Myers -- Amy, I was so hoping that this would be resolved for you.  Wishing for a strong resolution to this soon. 

Blessings

Jackie

myers421

I am on an antibiotic, would you sugggest waiting until my PS is back in town on Mon? 

mdg

Hey girls....just popping in.  It's been a while so I am trying to catch up with all of the posts. Love the shit analogy Lago!  Good one! 

As far as foods and products that contain estrogen like components...I also avoid these.  I have bought all organic and chemical free products.  Some people may think that is extreme, but I was a healthy person with no family history and a fitness professional for 25 years so I exercise all the time and I still got BC.  I feel like obviously there is something in my body that is sensitive to estrogen or I would not have gotten BC to begin with.  I also eat mostly organic and vegetarian now.  I avoid GMO foods as much as possible and avoid sugar.  I rarely drink wine anymore either.  I also had a lot of stress in my life before BC and have taken great efforts to make changes in my life to avoid stress.  I have been doing yoga for over two years now and recently started pilates. 

As far as exercise - don't feel like you need to run on a treadmill for 30 minutes a day.  Start small with things you CAN do.  Star walking.  Find a yoga class - you can gain muscle, flexibility and strength from yoga and overall that can help alter your body composition and help you lose fat.  There are some places that offer classes for cancer survivors.  That is a good place to start before heading into a regular yoga class.

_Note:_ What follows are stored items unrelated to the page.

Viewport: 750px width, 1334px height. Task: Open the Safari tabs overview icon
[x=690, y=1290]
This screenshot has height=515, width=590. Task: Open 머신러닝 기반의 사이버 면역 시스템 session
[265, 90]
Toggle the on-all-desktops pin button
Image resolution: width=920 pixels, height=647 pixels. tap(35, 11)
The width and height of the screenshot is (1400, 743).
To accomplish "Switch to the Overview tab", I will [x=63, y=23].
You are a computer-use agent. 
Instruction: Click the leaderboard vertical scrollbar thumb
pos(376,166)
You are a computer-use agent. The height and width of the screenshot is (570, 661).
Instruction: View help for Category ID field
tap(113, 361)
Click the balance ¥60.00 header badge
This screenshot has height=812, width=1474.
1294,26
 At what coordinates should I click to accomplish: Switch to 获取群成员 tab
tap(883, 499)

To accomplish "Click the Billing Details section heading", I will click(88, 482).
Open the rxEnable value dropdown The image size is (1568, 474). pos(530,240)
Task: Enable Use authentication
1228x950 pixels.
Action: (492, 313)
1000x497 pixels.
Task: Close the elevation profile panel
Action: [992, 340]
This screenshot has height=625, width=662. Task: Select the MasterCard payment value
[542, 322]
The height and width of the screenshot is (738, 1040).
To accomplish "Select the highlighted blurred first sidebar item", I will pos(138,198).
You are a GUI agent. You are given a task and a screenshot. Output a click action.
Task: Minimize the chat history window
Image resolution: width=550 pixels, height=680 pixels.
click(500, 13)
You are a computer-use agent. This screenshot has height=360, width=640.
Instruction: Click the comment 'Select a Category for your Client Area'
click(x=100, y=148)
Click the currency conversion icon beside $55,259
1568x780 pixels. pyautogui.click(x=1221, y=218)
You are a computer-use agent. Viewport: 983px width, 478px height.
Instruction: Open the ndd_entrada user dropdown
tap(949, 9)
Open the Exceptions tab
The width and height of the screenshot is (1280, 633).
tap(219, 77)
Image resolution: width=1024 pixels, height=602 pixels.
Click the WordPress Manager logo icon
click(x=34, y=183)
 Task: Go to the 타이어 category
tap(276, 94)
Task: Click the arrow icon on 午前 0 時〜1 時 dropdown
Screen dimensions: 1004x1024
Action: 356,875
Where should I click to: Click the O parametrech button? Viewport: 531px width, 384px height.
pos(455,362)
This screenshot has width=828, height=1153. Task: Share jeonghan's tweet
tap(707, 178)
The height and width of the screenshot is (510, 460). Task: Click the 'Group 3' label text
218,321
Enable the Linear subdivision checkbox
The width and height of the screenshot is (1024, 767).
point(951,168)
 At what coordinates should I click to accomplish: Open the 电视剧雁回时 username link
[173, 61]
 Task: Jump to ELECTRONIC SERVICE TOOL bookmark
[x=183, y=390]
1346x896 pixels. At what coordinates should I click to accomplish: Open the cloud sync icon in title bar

Swimming and water aerobics are also a great choice.  I think the main thing is to start slow and find something you kind of enjoy.  A workout buddy helps or if you are able hire a trainer to meet with once or twice a month.  At this time of year it's hard to get out and walk...I did mall walking after my BMX because it was February.  That worked out great and there were lots of walkers at my local mall every morning. 

I recently started cutting out gluten and I feel so much better.  It's strange...I didn't set out to cut out gluten I just was eating less of it and noticed I felt better. I had less body aches.  Gluten is very inflammatory for the body.  Interesting.  I don't always go gluten free, but most of the time I eat that way. 

Glad we are getting a relief from snow and cold temps....hoping the "heat wave" doesn't cause flooding.  I remember the flood last spring...it was not fun!

lago

Amy call. Monday is a long time away. There is always someone on call. You may be fine but you don't want this to get really bad... and you know if it does it will happen at 2am on Saturday morning. Best to call when you know someone can be reached rather than end up in the emergency room with some resident.